◆ Work required ◆
For the data below, count the lines that have the string "Tick" and state that number by itself.

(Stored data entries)
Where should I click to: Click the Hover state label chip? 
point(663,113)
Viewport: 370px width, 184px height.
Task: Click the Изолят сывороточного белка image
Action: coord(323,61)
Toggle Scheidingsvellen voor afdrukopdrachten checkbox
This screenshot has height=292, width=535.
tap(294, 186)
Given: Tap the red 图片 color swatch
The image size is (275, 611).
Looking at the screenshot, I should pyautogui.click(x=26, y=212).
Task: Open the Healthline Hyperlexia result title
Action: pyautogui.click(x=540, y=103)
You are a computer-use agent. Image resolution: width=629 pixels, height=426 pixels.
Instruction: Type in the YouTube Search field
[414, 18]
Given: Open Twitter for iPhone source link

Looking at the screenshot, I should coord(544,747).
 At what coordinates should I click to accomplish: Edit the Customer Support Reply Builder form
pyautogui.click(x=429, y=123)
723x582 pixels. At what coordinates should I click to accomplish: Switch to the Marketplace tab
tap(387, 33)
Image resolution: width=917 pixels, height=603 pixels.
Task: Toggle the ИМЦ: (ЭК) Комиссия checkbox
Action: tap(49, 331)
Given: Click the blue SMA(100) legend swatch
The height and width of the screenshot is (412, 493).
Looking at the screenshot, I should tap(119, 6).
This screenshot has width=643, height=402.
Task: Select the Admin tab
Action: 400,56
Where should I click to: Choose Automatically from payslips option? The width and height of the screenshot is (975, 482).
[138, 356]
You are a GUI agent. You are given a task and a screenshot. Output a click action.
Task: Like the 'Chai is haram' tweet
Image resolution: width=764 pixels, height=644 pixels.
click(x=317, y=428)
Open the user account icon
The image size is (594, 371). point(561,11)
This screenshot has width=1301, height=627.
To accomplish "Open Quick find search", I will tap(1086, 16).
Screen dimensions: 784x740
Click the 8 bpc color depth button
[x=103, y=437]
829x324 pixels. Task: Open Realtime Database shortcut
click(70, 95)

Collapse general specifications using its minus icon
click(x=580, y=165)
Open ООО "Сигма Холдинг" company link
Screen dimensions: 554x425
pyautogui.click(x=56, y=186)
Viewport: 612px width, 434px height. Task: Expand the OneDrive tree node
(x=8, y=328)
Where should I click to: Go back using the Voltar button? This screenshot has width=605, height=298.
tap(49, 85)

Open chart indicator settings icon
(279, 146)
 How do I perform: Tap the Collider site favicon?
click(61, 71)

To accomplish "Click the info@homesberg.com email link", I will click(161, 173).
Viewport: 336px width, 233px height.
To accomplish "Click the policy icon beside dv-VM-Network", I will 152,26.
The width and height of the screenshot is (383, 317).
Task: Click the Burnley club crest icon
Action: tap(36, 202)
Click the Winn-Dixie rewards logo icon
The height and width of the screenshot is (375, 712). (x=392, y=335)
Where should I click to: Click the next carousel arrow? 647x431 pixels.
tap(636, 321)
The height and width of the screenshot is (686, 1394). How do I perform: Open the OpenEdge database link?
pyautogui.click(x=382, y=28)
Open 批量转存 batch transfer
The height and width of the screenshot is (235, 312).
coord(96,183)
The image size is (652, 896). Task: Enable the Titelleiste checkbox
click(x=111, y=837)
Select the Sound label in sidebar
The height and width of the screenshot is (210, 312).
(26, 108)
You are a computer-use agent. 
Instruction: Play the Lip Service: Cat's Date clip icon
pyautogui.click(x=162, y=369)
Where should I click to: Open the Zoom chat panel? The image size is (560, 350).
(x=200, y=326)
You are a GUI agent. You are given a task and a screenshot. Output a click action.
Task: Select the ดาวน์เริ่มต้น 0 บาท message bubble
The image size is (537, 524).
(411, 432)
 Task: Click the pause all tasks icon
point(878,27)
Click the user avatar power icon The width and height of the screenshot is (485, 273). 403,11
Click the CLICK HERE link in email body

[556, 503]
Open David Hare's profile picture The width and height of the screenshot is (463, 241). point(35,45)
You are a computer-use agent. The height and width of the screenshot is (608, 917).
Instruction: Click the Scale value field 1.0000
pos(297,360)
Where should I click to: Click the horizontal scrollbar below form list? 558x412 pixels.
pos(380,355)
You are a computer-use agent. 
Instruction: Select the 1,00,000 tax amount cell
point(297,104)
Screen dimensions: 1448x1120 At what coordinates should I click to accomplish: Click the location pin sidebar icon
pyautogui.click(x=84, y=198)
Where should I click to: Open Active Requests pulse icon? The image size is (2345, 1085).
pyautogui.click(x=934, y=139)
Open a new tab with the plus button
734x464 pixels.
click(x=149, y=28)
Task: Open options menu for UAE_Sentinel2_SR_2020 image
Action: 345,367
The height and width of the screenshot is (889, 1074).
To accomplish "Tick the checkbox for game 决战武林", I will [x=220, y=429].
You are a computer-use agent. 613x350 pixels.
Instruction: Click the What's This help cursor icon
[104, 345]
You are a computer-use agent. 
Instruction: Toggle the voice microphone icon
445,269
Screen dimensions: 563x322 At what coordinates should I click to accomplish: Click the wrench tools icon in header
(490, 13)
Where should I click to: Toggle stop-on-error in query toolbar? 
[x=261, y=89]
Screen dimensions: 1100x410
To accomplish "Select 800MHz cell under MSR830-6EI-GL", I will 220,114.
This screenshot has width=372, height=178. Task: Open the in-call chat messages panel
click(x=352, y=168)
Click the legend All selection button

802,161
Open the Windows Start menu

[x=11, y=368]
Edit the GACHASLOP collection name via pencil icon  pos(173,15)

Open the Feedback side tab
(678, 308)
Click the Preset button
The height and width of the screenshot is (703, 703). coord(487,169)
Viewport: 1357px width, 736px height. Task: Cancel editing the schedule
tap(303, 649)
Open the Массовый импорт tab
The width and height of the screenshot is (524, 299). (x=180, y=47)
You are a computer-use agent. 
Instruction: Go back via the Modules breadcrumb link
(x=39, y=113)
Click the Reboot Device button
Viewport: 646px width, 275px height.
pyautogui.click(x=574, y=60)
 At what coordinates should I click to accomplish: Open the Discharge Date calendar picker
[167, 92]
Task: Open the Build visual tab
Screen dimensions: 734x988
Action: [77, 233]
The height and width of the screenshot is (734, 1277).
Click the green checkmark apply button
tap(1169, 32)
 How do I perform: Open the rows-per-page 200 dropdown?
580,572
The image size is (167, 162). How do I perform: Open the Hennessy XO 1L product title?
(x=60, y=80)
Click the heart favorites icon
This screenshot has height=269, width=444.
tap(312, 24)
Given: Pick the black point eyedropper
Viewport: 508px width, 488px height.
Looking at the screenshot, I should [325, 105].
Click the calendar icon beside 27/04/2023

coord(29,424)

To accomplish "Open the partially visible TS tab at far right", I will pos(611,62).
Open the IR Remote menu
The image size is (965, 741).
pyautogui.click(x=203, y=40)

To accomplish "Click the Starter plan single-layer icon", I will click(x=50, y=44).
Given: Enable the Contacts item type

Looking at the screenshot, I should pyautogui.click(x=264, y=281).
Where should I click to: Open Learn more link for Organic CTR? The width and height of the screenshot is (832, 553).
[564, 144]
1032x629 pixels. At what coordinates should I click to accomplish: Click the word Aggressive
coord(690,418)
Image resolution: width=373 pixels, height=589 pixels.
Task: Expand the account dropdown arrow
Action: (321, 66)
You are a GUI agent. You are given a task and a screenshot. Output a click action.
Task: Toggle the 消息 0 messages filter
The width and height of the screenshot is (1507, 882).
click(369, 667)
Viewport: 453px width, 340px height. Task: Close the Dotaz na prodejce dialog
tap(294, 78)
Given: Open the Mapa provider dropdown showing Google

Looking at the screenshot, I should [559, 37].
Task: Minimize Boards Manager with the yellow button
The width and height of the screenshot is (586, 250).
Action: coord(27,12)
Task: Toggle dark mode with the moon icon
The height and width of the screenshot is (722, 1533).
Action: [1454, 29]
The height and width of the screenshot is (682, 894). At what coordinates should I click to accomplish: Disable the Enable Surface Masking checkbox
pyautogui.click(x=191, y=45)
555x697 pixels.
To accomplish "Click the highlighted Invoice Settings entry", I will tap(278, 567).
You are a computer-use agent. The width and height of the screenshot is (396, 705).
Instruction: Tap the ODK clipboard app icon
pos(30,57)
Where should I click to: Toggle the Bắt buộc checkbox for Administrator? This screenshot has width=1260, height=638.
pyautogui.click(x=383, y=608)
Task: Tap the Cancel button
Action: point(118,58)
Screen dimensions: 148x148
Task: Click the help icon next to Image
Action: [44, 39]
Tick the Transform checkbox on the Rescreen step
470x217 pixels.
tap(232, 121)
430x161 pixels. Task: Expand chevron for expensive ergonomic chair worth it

◆ Exercise response ◆
2